Diez minutos más tarde salieron de las zonas residenciales y de repente, se vieron rodeados exclusivamente por campos y fincas, con el lago Maridalsvannet de fondo, un cambio tan brusco de la zona urbana a la rural que un pasajero americano le preguntó una vez si habían entrado en un parque temático.

—Puedes girar a la izquierda allí delante —dijo la voz.

—¿Adentrarme en el bosque? —preguntó Øystein.

—Sí. ¿Te pone nervioso?

A Øystein no se le había ocurrido ponerse nervioso. No hasta ese momento. Volvió a mirar por el retrovisor, pero el hombre se había movido hacia la ventana y sólo se le veía la mitad de la cara.

Øystein redujo, puso el intermitente izquierdo y cruzó la carretera. El camino de gravilla que se extendía ante ellos era estrecho y estaba lleno de baches donde crecía la hierba.

Øystein vaciló un instante.

Hacia la mitad del camino se veían unas ramas cuyas verdes hojas se movían al trasluz como invitándolos a que siguieran adentrándose en la fronda. Øystein pisó el freno. La gravilla crujía bajo los neumáticos. El coche se detuvo.


Sorry
—le dijo al retrovisor—. Acabo de arreglar los bajos del coche por cuarenta mil. Y no tenemos obligación de ir por estos caminos. Puedo llamar a otro taxi, si quieres.

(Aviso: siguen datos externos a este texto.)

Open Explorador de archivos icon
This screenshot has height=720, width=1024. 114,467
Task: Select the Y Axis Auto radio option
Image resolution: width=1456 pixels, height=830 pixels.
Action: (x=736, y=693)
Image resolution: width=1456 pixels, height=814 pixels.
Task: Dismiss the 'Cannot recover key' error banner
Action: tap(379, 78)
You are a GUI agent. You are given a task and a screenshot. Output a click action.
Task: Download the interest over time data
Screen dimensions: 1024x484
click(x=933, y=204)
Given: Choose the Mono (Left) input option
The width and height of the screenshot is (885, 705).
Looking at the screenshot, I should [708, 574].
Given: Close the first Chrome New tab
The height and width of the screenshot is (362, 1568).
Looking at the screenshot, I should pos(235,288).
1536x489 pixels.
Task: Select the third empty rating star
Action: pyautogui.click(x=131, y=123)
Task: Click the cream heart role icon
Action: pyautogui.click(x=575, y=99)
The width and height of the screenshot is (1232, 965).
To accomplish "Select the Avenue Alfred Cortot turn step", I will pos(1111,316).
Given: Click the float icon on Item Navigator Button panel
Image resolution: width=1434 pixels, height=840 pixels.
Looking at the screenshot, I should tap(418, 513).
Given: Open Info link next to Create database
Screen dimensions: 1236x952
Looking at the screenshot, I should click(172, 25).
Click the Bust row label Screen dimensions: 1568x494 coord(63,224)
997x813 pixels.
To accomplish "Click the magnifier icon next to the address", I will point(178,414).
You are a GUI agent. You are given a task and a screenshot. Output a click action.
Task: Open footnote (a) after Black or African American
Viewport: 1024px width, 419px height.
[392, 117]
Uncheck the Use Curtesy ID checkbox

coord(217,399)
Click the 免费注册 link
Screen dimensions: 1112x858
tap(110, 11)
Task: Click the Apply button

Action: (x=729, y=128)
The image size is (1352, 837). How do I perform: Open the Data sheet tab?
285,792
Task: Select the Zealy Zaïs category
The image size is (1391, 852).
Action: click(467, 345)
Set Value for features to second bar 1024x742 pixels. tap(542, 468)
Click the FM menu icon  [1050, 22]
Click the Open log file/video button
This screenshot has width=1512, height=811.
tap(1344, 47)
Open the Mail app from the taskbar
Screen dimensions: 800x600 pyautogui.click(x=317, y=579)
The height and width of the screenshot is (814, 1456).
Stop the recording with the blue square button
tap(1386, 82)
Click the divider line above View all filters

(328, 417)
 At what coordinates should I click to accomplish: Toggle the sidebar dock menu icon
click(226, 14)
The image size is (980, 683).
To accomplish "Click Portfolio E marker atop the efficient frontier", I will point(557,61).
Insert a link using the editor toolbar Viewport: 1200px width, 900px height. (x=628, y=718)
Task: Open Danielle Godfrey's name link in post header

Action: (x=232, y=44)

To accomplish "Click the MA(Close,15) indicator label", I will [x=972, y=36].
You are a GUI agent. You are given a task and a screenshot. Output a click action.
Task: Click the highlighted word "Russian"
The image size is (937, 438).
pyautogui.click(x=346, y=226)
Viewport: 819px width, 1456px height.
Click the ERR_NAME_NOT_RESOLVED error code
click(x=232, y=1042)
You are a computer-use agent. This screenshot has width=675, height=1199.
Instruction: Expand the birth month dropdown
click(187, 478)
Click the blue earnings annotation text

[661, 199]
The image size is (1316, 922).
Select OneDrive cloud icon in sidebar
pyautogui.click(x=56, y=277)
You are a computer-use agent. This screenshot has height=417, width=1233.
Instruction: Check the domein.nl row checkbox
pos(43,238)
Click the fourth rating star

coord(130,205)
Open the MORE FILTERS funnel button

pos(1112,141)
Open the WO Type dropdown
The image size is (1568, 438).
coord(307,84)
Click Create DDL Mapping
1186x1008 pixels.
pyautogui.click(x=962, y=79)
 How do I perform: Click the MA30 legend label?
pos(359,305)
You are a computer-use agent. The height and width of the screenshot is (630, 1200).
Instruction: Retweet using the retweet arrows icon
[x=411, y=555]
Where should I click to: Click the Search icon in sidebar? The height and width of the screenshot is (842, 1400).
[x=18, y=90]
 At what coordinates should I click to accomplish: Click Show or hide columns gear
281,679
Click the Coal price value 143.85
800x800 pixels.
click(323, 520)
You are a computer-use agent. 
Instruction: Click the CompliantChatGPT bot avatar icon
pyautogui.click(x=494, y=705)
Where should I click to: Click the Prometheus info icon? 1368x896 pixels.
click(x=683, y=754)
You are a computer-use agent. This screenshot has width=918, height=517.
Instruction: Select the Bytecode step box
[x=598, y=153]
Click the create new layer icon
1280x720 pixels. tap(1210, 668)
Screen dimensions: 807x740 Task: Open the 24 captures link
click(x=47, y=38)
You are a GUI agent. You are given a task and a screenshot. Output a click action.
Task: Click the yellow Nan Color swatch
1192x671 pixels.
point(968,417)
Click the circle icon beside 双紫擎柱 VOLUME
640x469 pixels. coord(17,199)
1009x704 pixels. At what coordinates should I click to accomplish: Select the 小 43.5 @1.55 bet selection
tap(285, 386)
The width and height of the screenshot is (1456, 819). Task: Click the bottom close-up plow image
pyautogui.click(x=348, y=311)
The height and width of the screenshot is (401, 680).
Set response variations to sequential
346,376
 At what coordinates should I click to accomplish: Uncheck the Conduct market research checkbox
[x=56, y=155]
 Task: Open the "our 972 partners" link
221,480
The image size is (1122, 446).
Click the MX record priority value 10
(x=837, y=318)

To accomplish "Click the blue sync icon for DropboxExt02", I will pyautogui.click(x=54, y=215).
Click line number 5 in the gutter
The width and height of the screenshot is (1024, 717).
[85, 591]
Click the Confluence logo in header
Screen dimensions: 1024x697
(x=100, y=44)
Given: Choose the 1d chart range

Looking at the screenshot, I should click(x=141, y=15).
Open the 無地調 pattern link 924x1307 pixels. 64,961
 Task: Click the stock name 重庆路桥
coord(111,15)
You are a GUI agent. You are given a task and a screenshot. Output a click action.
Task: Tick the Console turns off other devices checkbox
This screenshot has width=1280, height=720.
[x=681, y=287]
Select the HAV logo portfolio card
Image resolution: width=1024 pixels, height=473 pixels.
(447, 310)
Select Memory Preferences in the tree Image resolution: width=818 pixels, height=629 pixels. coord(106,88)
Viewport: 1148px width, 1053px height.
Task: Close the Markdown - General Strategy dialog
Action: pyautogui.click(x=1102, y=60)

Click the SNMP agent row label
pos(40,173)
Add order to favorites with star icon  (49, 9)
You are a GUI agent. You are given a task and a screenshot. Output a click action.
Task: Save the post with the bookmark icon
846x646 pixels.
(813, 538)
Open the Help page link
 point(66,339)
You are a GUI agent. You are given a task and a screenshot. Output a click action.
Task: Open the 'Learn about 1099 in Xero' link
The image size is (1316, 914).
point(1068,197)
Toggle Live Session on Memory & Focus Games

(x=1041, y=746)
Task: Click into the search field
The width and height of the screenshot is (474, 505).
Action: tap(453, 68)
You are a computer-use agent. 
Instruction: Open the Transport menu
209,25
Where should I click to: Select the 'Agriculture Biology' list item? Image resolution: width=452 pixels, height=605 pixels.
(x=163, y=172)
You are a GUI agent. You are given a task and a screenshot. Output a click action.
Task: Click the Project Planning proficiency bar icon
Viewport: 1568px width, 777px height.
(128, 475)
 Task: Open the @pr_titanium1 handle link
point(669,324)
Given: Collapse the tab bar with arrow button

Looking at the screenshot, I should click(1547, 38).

El hombre del asiento trasero parecía sonreír, por lo menos, su mitad visible.

—¿Y qué teléfono pensabas usar para hacer esa llamada, Eikeland?

Øystein notó que se le erizaban los pelos de la nuca.

—¿El tuyo? —susurró la voz.

El cerebro de Øystein buscaba desesperadamente una salida.

—¿O el de Harry Hole? —continuó el hombre.

—No estoy del todo seguro de saber de qué estás hablando,
mister,
pero nuestro recorrido termina aquí.

El hombre soltó una risotada.


¿Mister?
No lo creo, Eikeland.

Øystein sintió la necesidad de tragar saliva, pero consiguió dominar el impulso.

—Escucha, no te voy a cobrar, ya que no te he podido llevar hasta tu destino. Bájate y espera aquí mientras te consigo otro taxi.

—Según tus antecedentes, eres bastante listo, Eikeland. Así que supongo que entiendes qué es lo que estoy buscando. Odio tener que recurrir a frases hechas, pero ¿qué vía elegimos, la fácil o la difícil? Tú decides.

—De verdad que no entiendo que… ¡Ay!

El hombre le propinó una bofetada justo por encima del reposacabezas y, al inclinarse instintivamente hacia delante, Øystein notó con sorpresa que se le llenaban los ojos de lágrimas. No porque le hubiese dolido. Fue un golpe como los que daban en primaria, ligero, como una iniciación a la humillación. Sin embargo, era obvio que sus glándulas lacrimales ya habían captado lo que el resto del cerebro se negaba a comprender: que se encontraba en un aprieto muy serio.